§ EXERCISE BRIEF
Copy out the stretch from "Task: Open the Fields list showing 48" through "Looking at the screenshot, I should coord(236,88).", swapping "Fields list" for "Fields menu" and leaving the rest unchanged.
*** DATA FOR THIS TASK
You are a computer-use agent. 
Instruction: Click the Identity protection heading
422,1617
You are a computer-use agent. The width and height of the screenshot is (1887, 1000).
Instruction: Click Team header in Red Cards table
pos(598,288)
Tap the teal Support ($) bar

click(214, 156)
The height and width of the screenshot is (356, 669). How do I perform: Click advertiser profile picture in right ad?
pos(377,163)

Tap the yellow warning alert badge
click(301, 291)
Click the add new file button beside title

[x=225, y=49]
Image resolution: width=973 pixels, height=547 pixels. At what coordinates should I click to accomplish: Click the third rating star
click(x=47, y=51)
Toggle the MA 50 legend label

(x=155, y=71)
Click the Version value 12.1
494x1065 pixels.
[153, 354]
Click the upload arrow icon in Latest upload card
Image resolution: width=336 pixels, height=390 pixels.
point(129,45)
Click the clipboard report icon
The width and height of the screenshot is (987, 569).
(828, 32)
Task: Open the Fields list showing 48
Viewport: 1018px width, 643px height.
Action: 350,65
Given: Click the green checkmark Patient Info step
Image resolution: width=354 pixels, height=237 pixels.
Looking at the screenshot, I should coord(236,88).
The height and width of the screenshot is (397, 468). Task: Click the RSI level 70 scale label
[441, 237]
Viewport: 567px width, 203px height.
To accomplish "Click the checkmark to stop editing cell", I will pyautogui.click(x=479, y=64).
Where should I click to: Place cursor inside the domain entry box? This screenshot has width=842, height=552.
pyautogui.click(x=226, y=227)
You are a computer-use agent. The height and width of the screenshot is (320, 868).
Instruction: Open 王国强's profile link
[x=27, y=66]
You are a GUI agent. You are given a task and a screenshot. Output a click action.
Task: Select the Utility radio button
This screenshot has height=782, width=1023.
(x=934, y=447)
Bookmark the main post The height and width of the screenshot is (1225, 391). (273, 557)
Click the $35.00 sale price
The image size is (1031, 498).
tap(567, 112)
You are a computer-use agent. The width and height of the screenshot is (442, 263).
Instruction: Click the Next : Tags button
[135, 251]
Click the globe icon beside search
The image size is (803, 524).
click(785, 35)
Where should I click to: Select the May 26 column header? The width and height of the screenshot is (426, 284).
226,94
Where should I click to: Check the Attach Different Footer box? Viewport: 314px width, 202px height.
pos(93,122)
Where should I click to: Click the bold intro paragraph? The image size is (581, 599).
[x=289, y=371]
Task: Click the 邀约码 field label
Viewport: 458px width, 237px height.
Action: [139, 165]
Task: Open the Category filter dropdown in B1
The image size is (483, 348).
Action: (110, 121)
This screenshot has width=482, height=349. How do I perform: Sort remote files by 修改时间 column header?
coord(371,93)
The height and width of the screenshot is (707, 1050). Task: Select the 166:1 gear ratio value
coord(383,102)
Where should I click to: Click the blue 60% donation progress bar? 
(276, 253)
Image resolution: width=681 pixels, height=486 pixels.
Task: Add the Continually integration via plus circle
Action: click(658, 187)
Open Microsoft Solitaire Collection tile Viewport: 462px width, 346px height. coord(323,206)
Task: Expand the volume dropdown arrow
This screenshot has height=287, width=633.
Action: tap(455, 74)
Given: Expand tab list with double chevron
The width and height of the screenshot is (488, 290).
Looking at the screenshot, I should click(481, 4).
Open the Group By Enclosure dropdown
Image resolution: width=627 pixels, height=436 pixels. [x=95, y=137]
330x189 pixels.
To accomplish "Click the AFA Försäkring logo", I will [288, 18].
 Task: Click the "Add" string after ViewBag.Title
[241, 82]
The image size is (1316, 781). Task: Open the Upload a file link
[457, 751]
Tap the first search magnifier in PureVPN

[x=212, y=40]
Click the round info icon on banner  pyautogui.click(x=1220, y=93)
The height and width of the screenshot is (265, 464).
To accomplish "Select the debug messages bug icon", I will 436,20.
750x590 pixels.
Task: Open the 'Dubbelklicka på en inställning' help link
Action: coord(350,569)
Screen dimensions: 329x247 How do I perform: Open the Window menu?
******
§ TASK SOLUTION
Task: Open the Fields menu showing 48
Viewport: 1018px width, 643px height.
Action: 350,65
Given: Click the green checkmark Patient Info step
Image resolution: width=354 pixels, height=237 pixels.
Looking at the screenshot, I should coord(236,88).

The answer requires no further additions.